### Input for this task
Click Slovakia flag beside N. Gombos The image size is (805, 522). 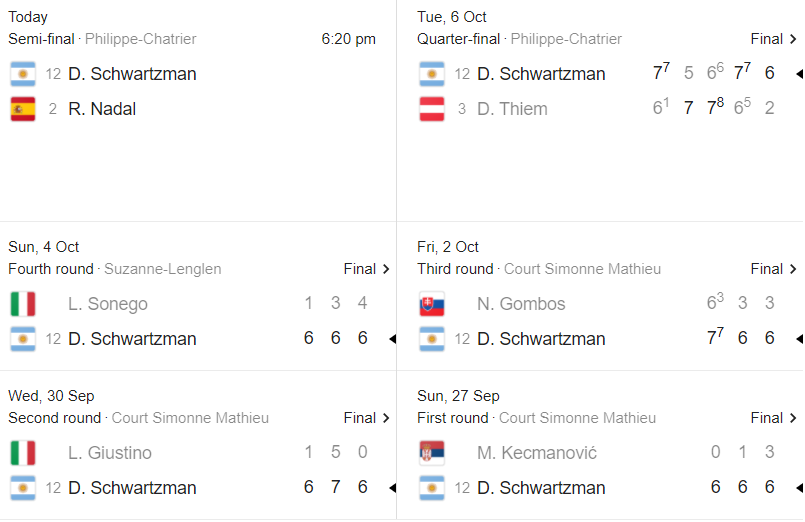tap(432, 304)
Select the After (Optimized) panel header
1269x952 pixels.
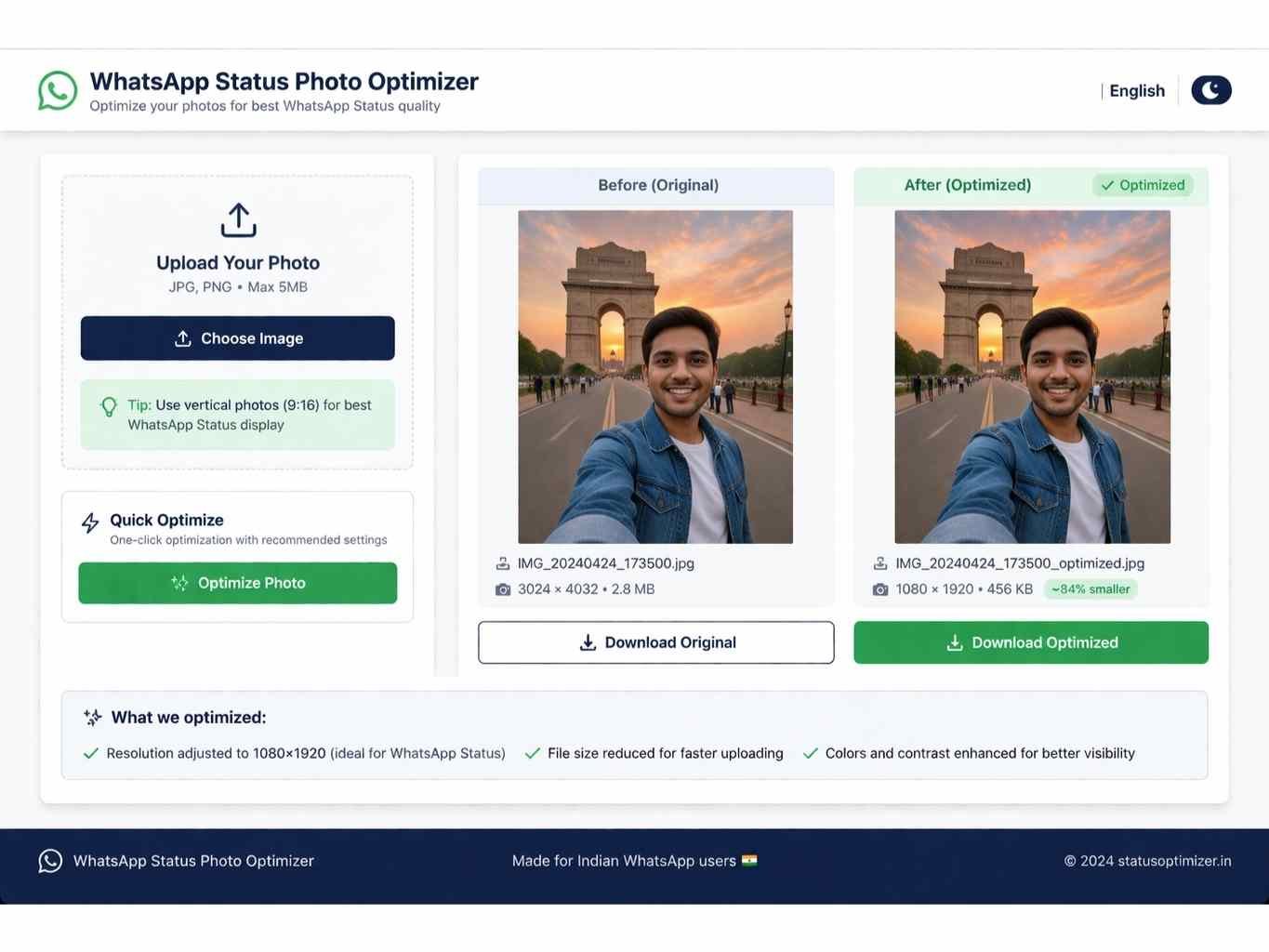(x=967, y=185)
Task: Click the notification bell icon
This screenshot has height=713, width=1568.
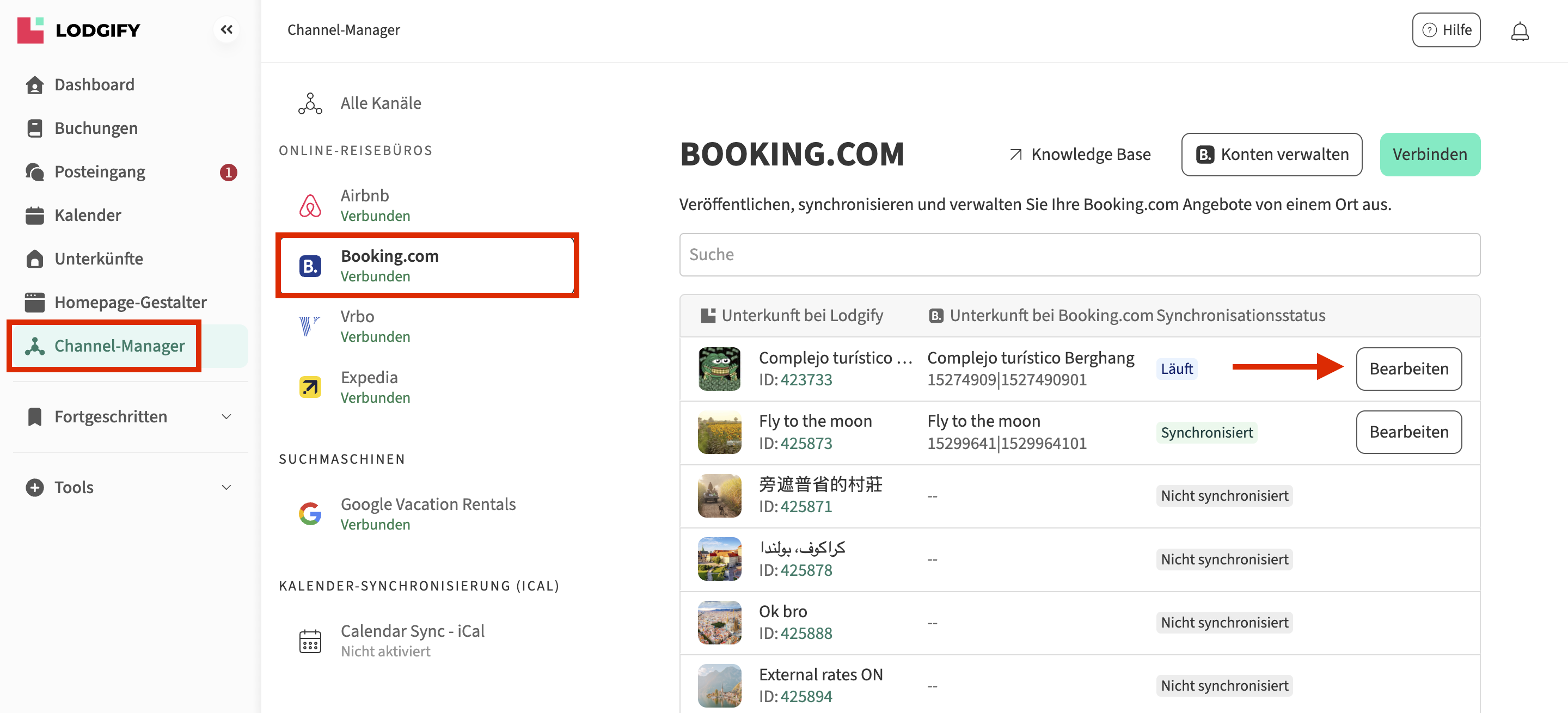Action: [x=1520, y=30]
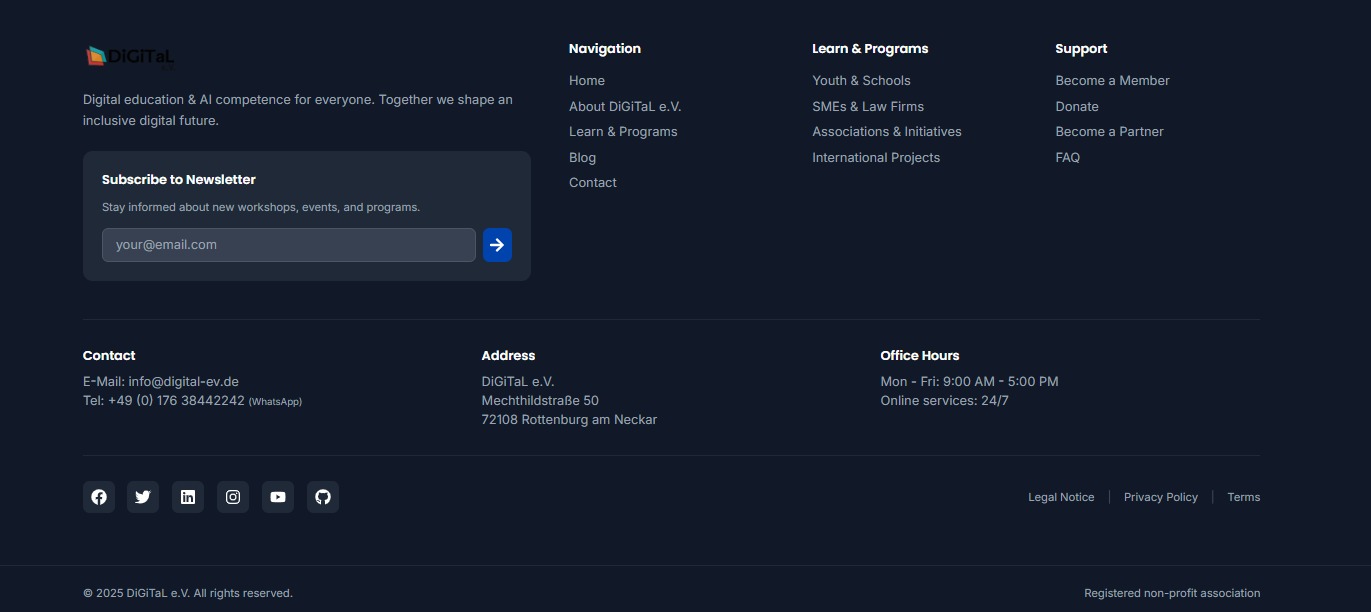This screenshot has width=1371, height=612.
Task: Open the Twitter social icon
Action: [x=143, y=497]
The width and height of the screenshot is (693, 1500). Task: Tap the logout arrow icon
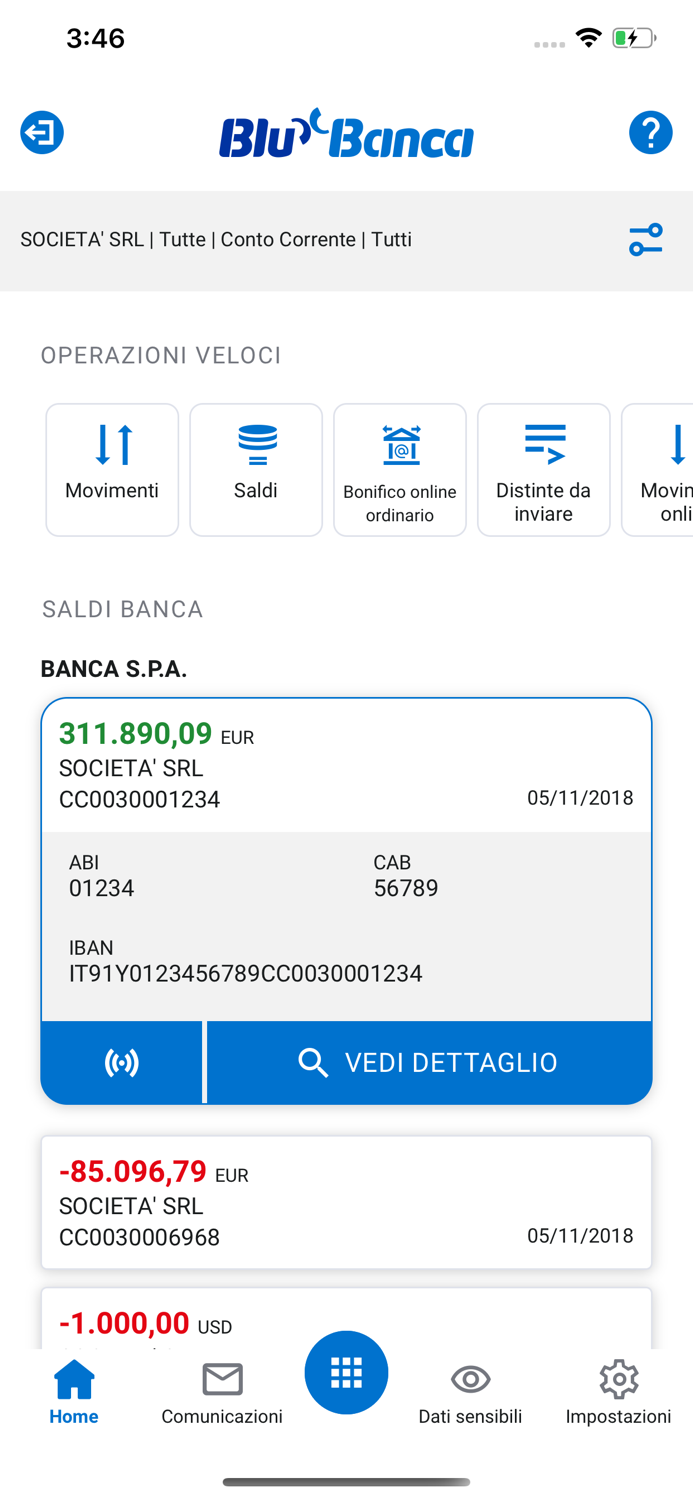41,131
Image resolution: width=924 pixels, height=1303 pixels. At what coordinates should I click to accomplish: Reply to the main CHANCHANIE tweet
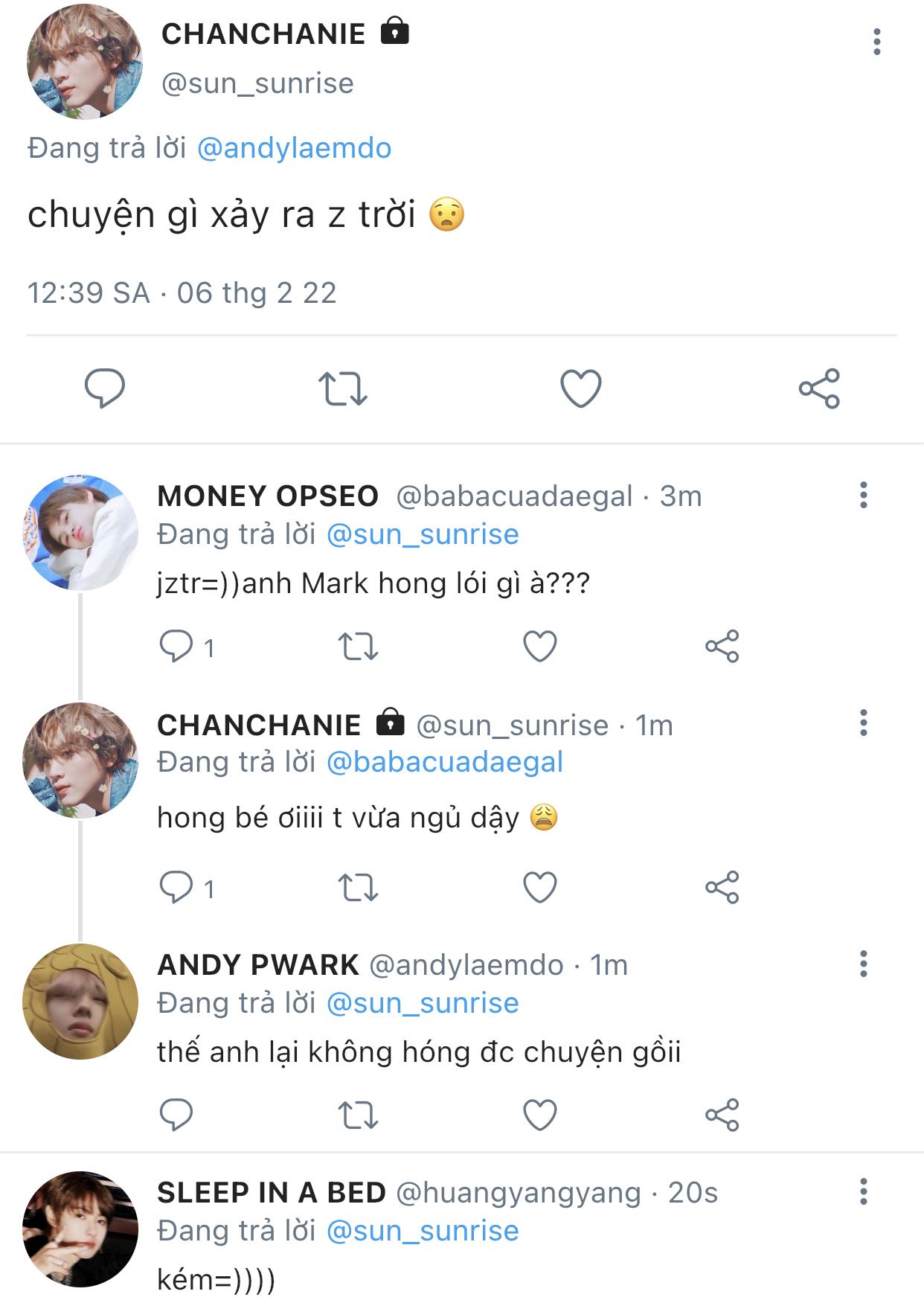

### Your assignment
Pick up at the line that holds "Task: Click the notification bell icon" and restate each line, word for word, through the last line of the entries. Include both end lines but none of the pictures.

### Solved exercise
Task: Click the notification bell icon
This screenshot has height=713, width=1568.
Action: [x=1520, y=30]
This screenshot has width=1371, height=612.
Task: Open the Twitter social icon
Action: [x=143, y=497]
The width and height of the screenshot is (693, 1500). Task: Tap the logout arrow icon
41,131
Image resolution: width=924 pixels, height=1303 pixels. At what coordinates should I click to accomplish: Reply to the main CHANCHANIE tweet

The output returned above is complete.